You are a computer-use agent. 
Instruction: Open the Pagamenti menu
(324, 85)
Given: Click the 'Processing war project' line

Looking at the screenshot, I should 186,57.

PROBLEM REQUIREMENTS ▸ Look for "Instruction: Open the Pagamenti menu" in the records. Write out its line and every later line through the end exactly, with nothing more.

ANSWER BOX ▸
Instruction: Open the Pagamenti menu
(324, 85)
Given: Click the 'Processing war project' line

Looking at the screenshot, I should 186,57.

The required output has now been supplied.